12.5 An Expected Update Does Not Appear
Symptom: A new version is out, but Joomla does not offer it.
Fix: The check is cached, so click to re-check. Then confirm Minimum Stability is not hiding a pre-release, and that the Update Source is the channel you expect.
12.6 An Update That Stops Half-Way
Symptom: The update errors out partway and the site looks broken.
Fix: Read the Update log to see where it stopped. A timeout often means PHP's max_execution_time is too low for a large package. Raise it, then use Reinstall or re-run the update to finish the file copy and SQL.
12.7 Not Enough Disk Space
Symptom: The download or extraction fails on a large package.
Fix: The update downloads a .zip to the temporary folder and then extracts it, so it briefly needs room for both. Free up disk space (and clear old packages from the tmp folder), then run the update again.
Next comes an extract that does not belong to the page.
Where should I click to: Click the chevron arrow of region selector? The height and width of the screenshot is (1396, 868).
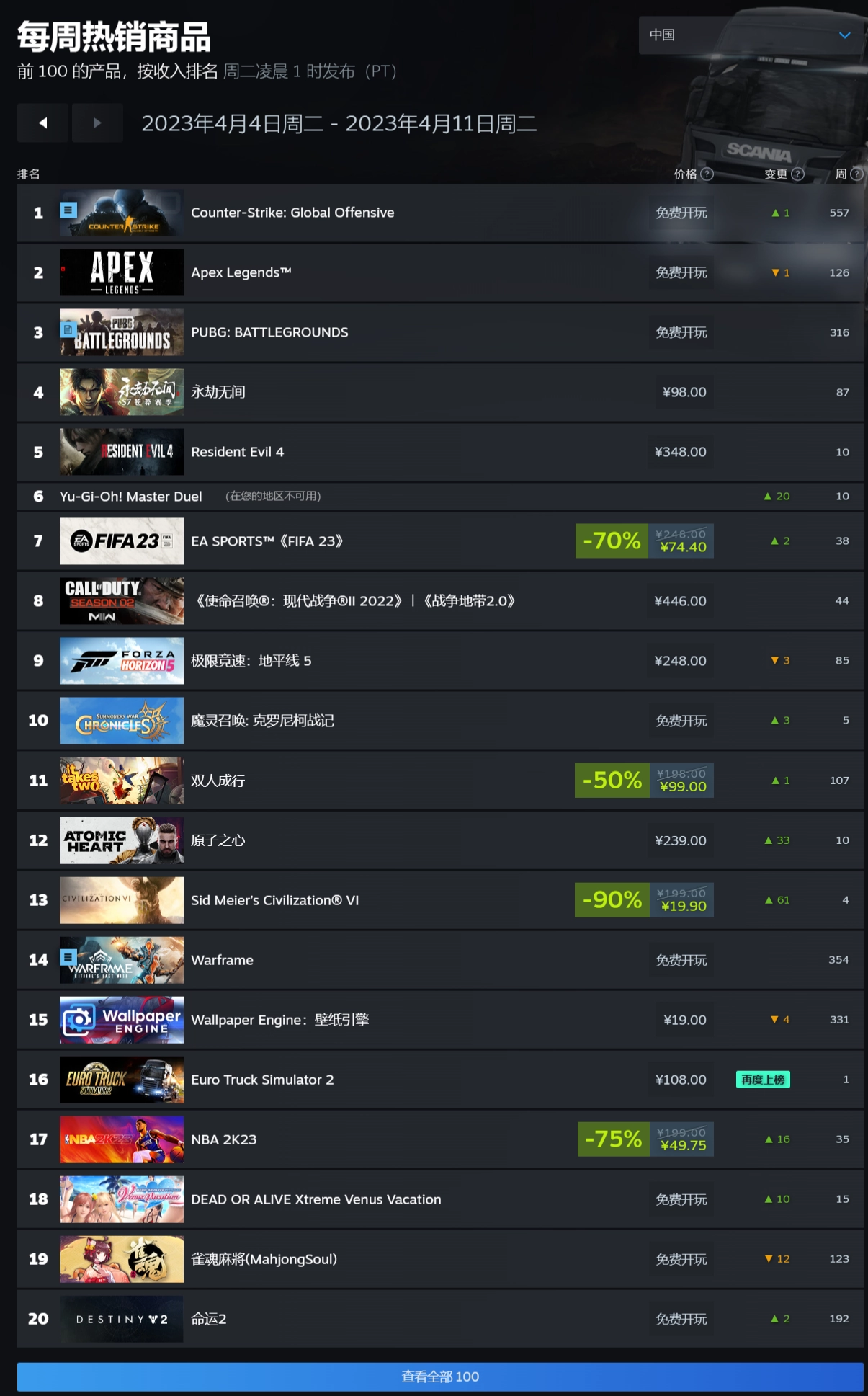click(845, 35)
12.8 Automated Updates Silently Stopped
Symptom: You enabled automated updates, but the core is falling behind again.
Fix: Check the health-status indicator. If the service cannot reach your site (a firewall, the API disabled, an expired token), registration goes stale. Re-check the connection and re-enable if needed.
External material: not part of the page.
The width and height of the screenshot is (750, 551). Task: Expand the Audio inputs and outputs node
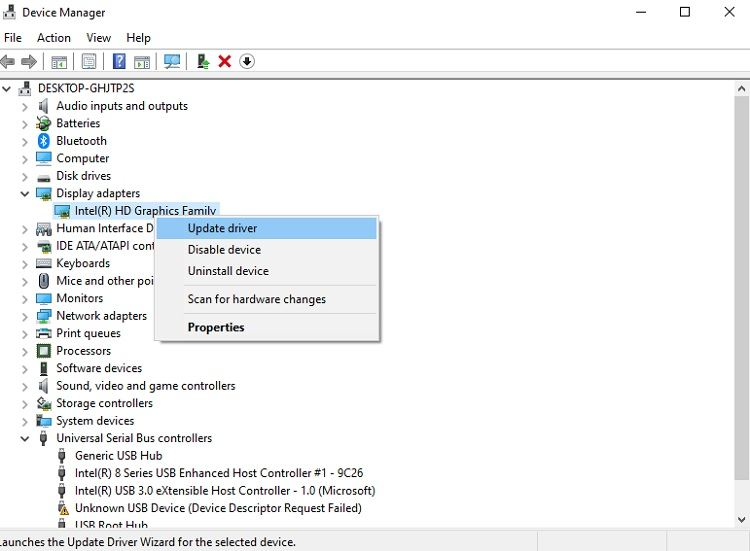[x=25, y=106]
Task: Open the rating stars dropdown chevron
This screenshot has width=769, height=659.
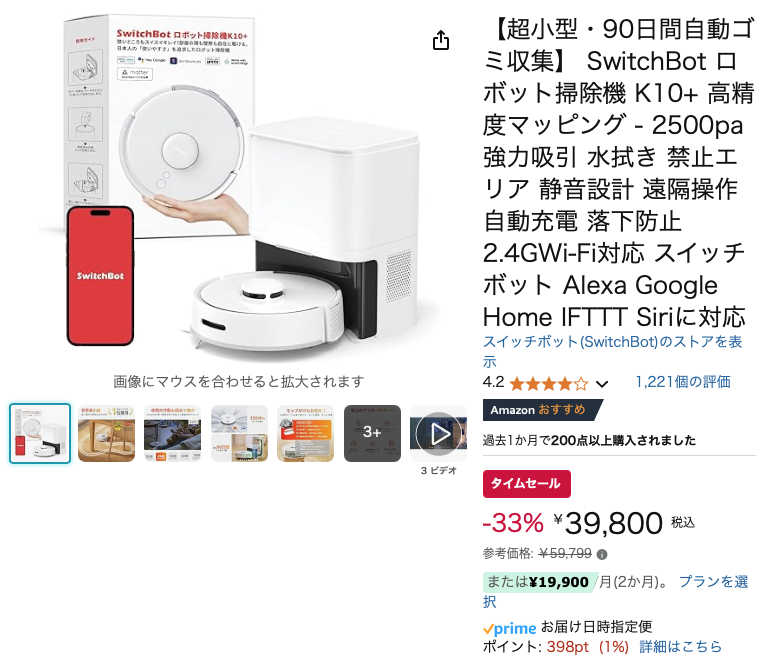Action: point(602,384)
Back to top13. Best Practices
If you only remember a few things from this article, remember these:
- Back up first, every time. The update is one click; recovery without a backup is not.
- Run the Pre-Update Check and clear every red row before you install.
- Update incompatible extensions before a major core upgrade, not after.
- Keep production sites on Default source and Stable minimum stability.
- Test major upgrades on a staging copy before you touch the live site.
- If your server cannot download, use Upload & Update with the official package.
- Consider Automated Updates for sites that keep falling behind, and set the result email so you always know what changed.
- Restrict Super User accounts: only they can run com_joomlaupdate.
14. Quick Reference
OPEN System → Update → Joomla (index.php?option=com_joomlaupdate)
LIVE UPDATE download → install → finalise → cleanup
UPLOAD Upload & Update tab → captive login (+MFA) → confirm
PRE-CHECK PHP version . extensions . database . extension compatibility
REINSTALL overwrite current core files (repair, no version change)
SELF-UPDATE the update component updates itself before a big upgrade
AUTO UPDATE Options → Automated Updates (Default + Stable only)
HEALTH quick-icon shows the autoupdate connection status
SOURCES Default . Next . Custom → update.joomla.org/cms/ (TUF)
STABILITY Development < Alpha < Beta < RC < Stable (default)
REST /api/index.php/v1/joomlaupdate/{getUpdate,prepareUpdate,finalizeUpdate}
CLI php cli/joomla.php core:update . core:update:check . core:autoupdate:register
TABLES #__update_sites . #__updates . #__extensions . #__schemas
ACCESS Super User only (core.admin)
Back to top15. Summary
com_joomlaupdate is the core component that keeps Joomla itself current. It is not under its own menu; it appears as a single screen under System → Update → Joomla, locked to Super Users.
Once you see how it fits together, the whole job is straightforward:
- Pre-Update Check: tests your server and your extensions before you install, so you fix problems on a working site.
- Live update: one button runs download, install, finalise, and cleanup, with a clear error and a log if anything fails.
- Upload & Update: a manual path guarded by a captive login when the live update cannot run.
- Channels and stability: Default source and Stable stability keep production sites on safe, finished releases.
- Automated Updates: new in Joomla 6, the site registers with an external service and updates its own core, then emails you the result.
If you are planning a Joomla upgrade, worried that a site has drifted out of date, or facing an update that will not finish, it pays to understand how com_joomlaupdate works. It is the component that decides how secure and current your whole site stays, so knowing its screens, its checks, and its new automated path is a core part of keeping any Joomla site safe.